NICK EICHER, HOST: From member-supported WORLD Radio, this is The World and Everything in It for Thursday, March 29th. Good morning, I’m Nick Eicher.
MARY REICHARD, HOST: And I’m Mary Reichard. The Trump administration caused an uproar this week with its proposal to add a citizenship question to the 20-20 census form.
EICHER: Many Americans consider the census just another long, tedious government form to fill in. But the data it collects determines representation in Congress … not to mention the way that hundreds of billions of federal dollars get spent. WORLD Radio’s Jim Henry has more.
JIM HENRY, REPORTER: Controversy over the census began before the ink was dry on the U.S. Constitution.
At the Constitutional Convention in 1787, the founders decided the Constitution should require a census every 10 years to determine the number of members each state would have in the House of Representatives. But northern abolitionists and southern slaveholders argued over whether slaves should be counted.
The result was the infamous “Three-Fifths Compromise” that eventually become part of the Constitution.
But Professor John Kaminski at the Center for the Study of the American Constitution at the University of Wisconsin-Madison says — even that didn’t end the controversy.
AUDIO: The northerners are upset that three-fifths of the slaves are being counted. They think that’s unfair. They think there will be greater representation of the southern states. The southerners… would like slaves to be counted as full fledged individuals.
This week, the census again became a hotly debated topic, when the Commerce Department announced it would bring back a citizenship question for the 2020 census.
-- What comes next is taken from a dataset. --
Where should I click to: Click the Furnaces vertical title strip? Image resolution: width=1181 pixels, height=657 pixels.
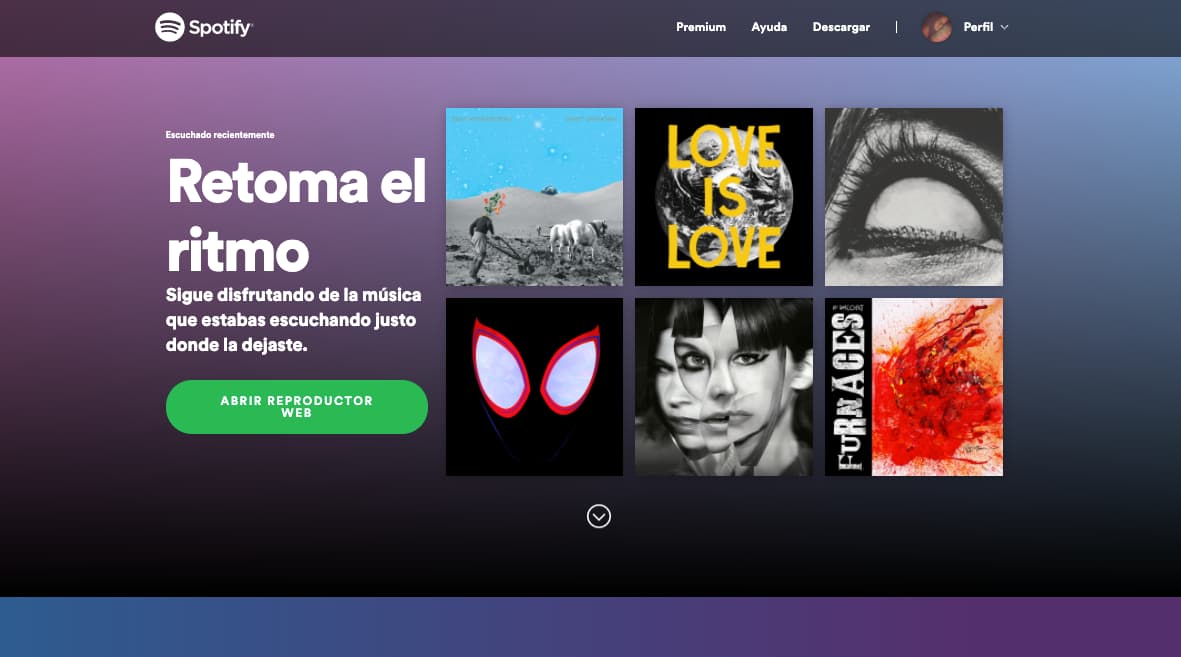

Every census from 1890 to 1950 had one— and it’s still asked in the Census Bureau’s American Community Survey. That samples 3.5 million homes each year.
Still— more than a dozen blue states say they’ll sue the Trump administration over the issue. And California already has.
Less than 24 hours after the Commerce Department announcement, California Attorney General Xavier Becerra filed suit… saying the citizenship question is illegal.
AUDIO: Given the way that this administration has attacked immigrants, you can understand why immigrant families would be afraid to fill out the census questionnaire.
The Commerce Department said it made the move in response to a request from the Justice Department—which said it would help enforce the Voting Rights Act.
But Teri Ann Lowenthal— a former staffer on the House Census & Population Subcommittee— says undocumented immigrants will see the citizenship question as a setup for deportation.
AUDIO: There is a palpable climate of fear in many communities now and anti-immigrant rhetoric and stepped up federal law enforcement activities have driven millions of people, immigrants, into the shadows. They’re skeptical that their census responses will be kept confidential and not used to harm them or their families no matter what the law says.
Legally— no one has to answer the citizenship question. The only required response is how many individuals are living in a household.
California Republican Congressman Darrell Issa says no one has to fear answering any census question.
AUDIO: It’s been established for decades that it’s not usable by the FBI or by any group in order to further an investigation. That’s been true under Republican and Democrats.
Issa says the controversy is politically motivated because states with high immigrant populations fear a citizenship question could cause them to lose power in Congress.
The Commerce Department has until Saturday to provide Congress with the final language. Then lawmakers must approve the census questions— guaranteeing that the political posturing has only begun.
Reporting for WORLD Radio, I’m Jim Henry.